The soda fountain was originally built in 1914. According to the Wingers, the business changed hands more than a few times and some of more prevalent families that the couple knew about were the Lattas and then the Snyders who were both in the pharmaceutical business.

“It’s been humbling to see the support of the community,” Jill said. “It’s been really nice and even tourists who tell us it’s going to be their new stop as they travel through Wyoming has been fun and surprising.”

The investment from a young entrepreneurial couple has been a welcomed venture by the community of Chugwater.

“We knew going into it that it would be as much of an investment into the community as in the building itself,” Christian said. “And eventually we want it to be the hang out like back in the day. A place where locals can come for the news and the food.”

The couple are hoping to have things jumpin’ by late spring or early summer of this year. They came in with a timeline and knew the kitchen and the roof would be the big things right off the bat. Those projects are done and they are on to finishing and fine tuning.

“People ask us why on earth we ventured into this,” Jill said. “There’s business potential, it’s exciting, it’s an interesting product, but that word “called” gets thrown out a lot, but I really do feel “called. I feel that there’s something here that we are supposed to be a part of.”

With things like The Stampede, Chugwater Chili, The Mercantile, the history of Diamond Ranch to list just a few things, there is an infusion into Chugwater that is ripe for revival of a community.
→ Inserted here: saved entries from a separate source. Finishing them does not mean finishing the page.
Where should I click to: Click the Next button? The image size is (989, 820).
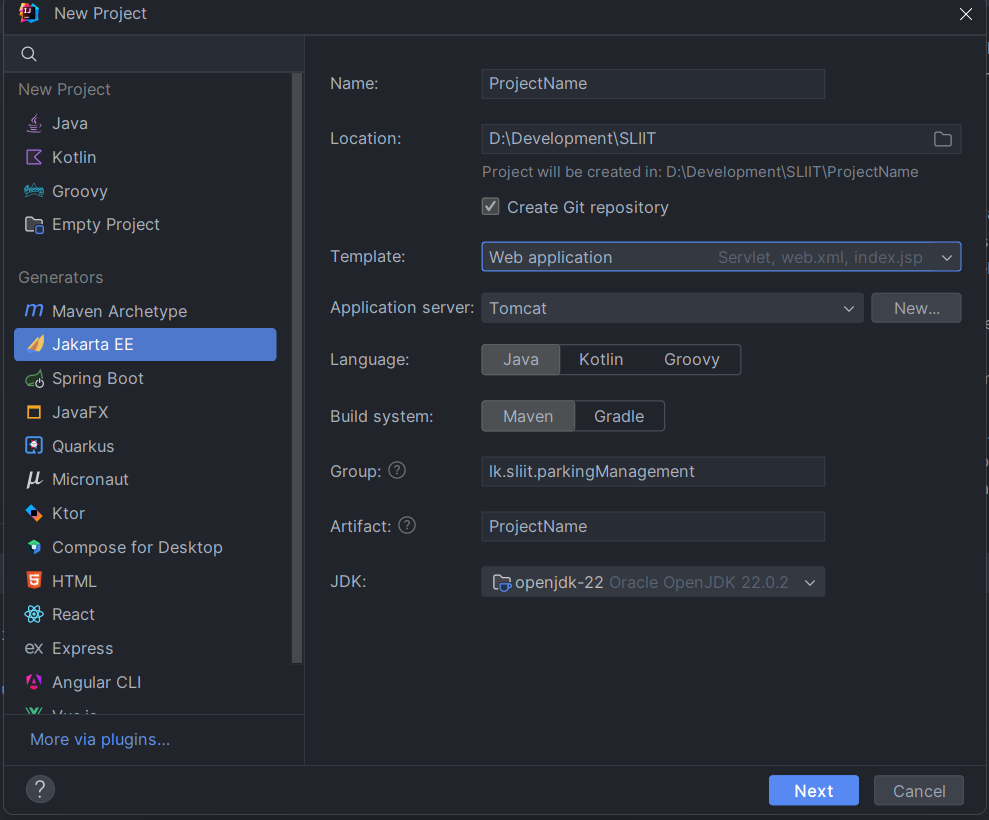tap(813, 791)
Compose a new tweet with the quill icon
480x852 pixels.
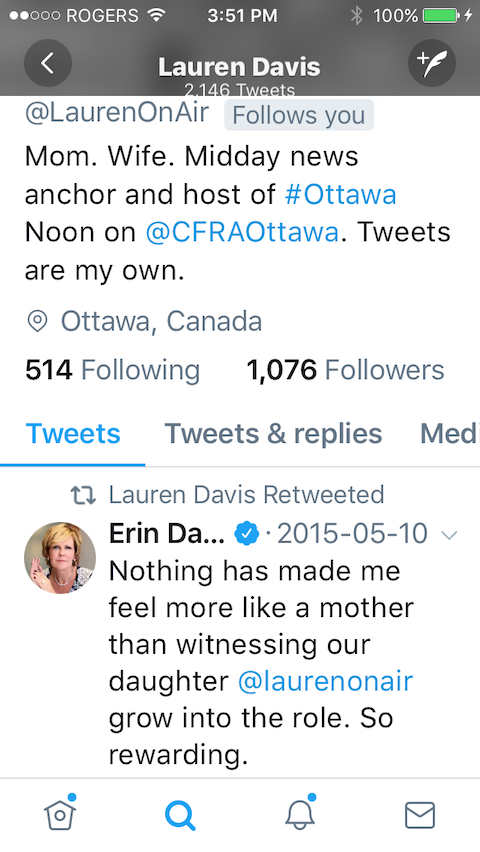(x=432, y=64)
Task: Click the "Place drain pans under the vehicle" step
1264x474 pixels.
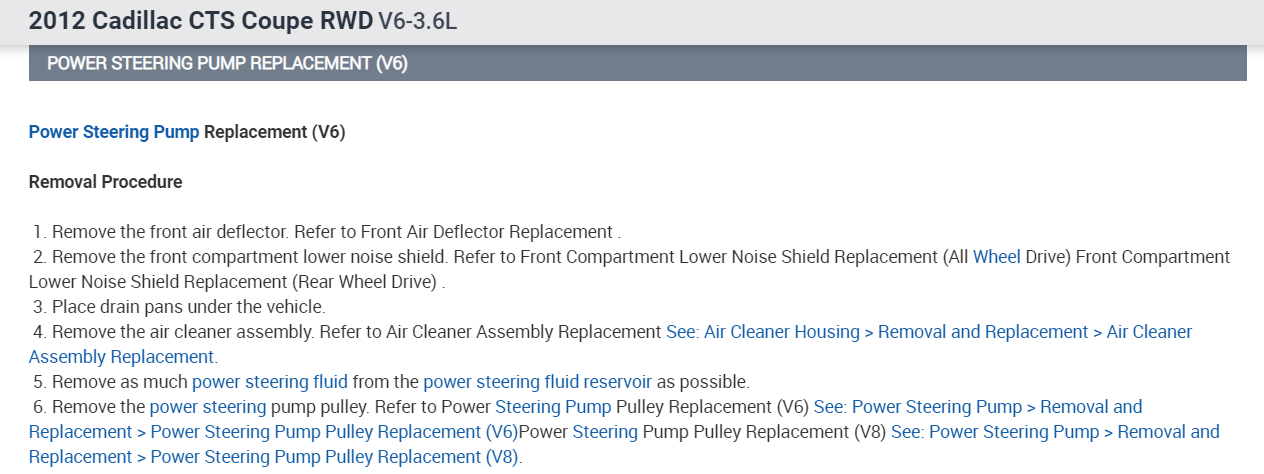Action: pos(188,307)
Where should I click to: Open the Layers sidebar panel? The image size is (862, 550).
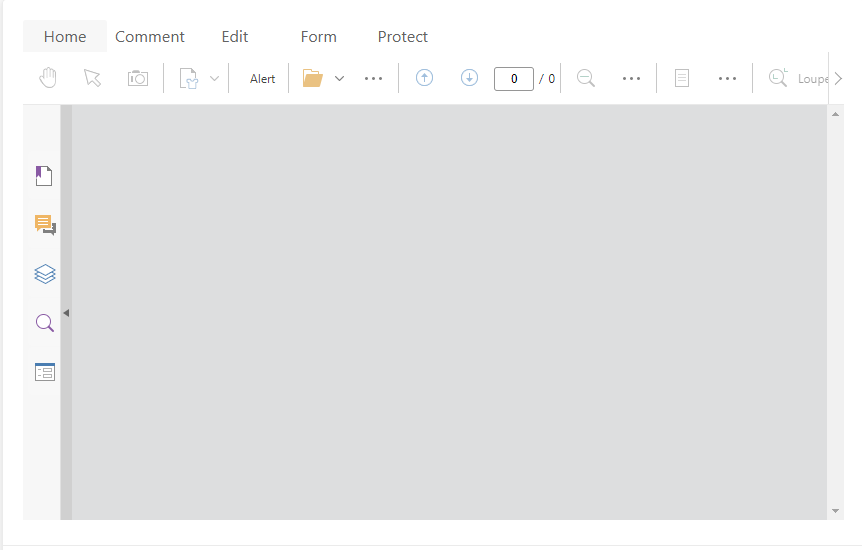[x=45, y=274]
“Chugwater is a compelling place,” Jill said. “It’s kind of the brunt of a lot of jokes, but it’s got a lot of potential and a neat place. And you know, 50 years ago it was a happening place.”

The couple moved to Chugwater from Cheyenne because they wanted a small town feel. They have a small ranch south of town, they have three small children (Mesa 11, Bridger 9 and Sage 6) being raised “Wyoming friendly” and taught how to make the homestead thrive.

“We’ve built a life that we also enjoy,” Jill said. “We enjoy our work, but we also take time off occasionally to just dedicate quality time to family. I also compete in horse shows which is my biggest disconnect.”

According to Christian who says that he’s happiest when he is working on projects sees the family doing the same things 10 years from now. According to Jill, she says that she loves visions, but has a hard time casting one that far out.

In the meantime, their work is their play is their life. And according to the Wingers, it’s a good life.

Christian and Jill Winger stop for a malted break after a hard day of restoration of the historic soda fountain. People have been sitting at that counter for over 100 years sharing a fountain treat.